Helton’s hard work pays off
October 16, 2007
Over the past three years, the Colorado Rockies have become one of the league’s lovable… Over the past three years, the Colorado Rockies have become one of the league’s lovable losers.
But, if you’re on that team, it’s not fun. It can’t be. It’s frustrating and presumably makes everything you do as a player seem fruitless.
In Denver, one player always caught my eye. He hustled and defended hard all the time, and tore the cover off the ball. That player was Todd Helton.
Helton always seems to be working harder than anyone else on the field. And every season of Helton’s career, prior to this year, seemingly had been fruitless.
The Rockies kept losing. The talent kept leaving. Nobody seemed to care except Helton. But he didn’t stop working hard.
Since his first full season with the Rockies in 1998, Helton has never hit below .300. He has three Gold Gloves for his stellar defense at first base. He has been named to five National League All-Star teams. He has a batting title. And he has a Hank Aaron Award as the National League’s best overall hitter from 2000.

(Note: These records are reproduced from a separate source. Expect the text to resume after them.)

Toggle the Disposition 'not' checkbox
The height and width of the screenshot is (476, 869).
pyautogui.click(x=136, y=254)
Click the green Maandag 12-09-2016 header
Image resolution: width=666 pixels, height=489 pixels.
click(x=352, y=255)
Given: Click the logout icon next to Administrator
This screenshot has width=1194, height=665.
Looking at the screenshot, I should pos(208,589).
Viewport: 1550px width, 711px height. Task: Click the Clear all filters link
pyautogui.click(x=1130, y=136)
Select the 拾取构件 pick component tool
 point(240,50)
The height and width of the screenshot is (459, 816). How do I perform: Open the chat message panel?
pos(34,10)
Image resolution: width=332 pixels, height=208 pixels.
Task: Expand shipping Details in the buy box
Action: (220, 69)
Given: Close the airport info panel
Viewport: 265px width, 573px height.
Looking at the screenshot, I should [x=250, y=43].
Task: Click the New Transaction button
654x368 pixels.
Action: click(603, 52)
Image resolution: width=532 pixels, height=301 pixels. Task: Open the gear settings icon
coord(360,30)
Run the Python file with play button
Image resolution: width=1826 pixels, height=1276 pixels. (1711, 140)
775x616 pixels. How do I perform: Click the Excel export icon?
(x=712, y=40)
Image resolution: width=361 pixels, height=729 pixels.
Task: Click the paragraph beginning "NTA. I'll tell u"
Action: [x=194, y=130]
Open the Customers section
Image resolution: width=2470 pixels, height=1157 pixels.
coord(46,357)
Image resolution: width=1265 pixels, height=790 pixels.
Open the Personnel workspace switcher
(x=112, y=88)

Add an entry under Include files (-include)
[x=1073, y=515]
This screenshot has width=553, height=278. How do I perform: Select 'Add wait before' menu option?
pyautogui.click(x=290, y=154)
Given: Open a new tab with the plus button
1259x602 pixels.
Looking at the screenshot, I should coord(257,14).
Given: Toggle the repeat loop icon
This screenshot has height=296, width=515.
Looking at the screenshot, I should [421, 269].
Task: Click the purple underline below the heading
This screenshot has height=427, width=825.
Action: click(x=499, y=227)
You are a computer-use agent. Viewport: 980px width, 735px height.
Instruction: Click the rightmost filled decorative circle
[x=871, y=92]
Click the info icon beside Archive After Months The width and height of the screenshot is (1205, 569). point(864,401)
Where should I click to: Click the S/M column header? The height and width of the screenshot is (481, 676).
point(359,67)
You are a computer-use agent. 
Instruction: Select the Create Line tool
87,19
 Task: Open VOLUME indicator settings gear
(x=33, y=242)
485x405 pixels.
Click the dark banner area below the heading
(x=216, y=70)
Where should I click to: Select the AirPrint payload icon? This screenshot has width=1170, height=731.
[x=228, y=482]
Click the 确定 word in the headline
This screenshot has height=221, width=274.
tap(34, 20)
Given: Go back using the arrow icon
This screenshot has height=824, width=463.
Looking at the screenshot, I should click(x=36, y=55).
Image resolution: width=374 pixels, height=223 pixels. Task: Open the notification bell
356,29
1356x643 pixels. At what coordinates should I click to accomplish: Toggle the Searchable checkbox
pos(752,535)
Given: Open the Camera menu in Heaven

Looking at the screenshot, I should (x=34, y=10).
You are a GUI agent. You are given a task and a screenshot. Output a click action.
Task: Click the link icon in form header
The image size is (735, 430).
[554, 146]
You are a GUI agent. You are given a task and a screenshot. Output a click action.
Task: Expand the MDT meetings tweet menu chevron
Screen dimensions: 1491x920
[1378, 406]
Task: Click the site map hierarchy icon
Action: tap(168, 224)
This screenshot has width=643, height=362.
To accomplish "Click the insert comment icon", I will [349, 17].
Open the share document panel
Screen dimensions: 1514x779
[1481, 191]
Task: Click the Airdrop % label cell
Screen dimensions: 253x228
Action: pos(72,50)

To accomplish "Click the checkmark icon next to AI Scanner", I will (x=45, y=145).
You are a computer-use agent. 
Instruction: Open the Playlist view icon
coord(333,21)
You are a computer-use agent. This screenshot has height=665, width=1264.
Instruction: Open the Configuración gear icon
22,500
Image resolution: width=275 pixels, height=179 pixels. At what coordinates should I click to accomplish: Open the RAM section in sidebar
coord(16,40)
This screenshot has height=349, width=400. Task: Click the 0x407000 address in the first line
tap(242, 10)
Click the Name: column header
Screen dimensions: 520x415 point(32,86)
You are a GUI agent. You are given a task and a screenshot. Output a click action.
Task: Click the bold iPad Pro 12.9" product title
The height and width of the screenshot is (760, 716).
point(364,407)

Despite all of his success, Helton struggled playing for a team whose front office had no intentions of building a winner.
He was trade bait. He was rumored to want out of his contract, but he kept denying and kept working.
Time started slipping away, and Helton’s incredible career slowly faded, just like the Rockies each year, into the lost space of history stored in baseball’s basement.
Then something changed. The Rockies started winning, and Helton was in the middle of it. A one-month flurry filled with 21 wins in 22 games placed Helton and his band of younger brothers in the World Series.
Believe me, nobody deserves a trip to the World Series more than Helton.
Helton quietly has become one of the best players of our generation. An owner of a career .332 batting average, Helton has compiled statistics fit for the fast track to Cooperstown.
No one thought the Rockies could make the playoffs. No one thought the Rockies could beat the Philadelphia Phillies. No one thought the Rockies could beat the Arizona Diamondbacks.
No one thought the Rockies, or Helton for that matter, would ever be in the World Series.
But if you ask Helton, he’ll tell you he didn’t care, that he’s just happy that things worked out, that his hard work finally paid off. That’s the kind of guy Helton is.
He dropped to his knees after catching shortstop Troy Tulowitzski’s throw for the final out of the National League Championship Series. The relief, the excitement and the joy he must have experienced in that moment is something little kids dream of when they play catch with their dads in the backyard.
Making the World Series is a dream come true for one of baseball’s classiest guys, and no one deserves to live that dream more than Helton.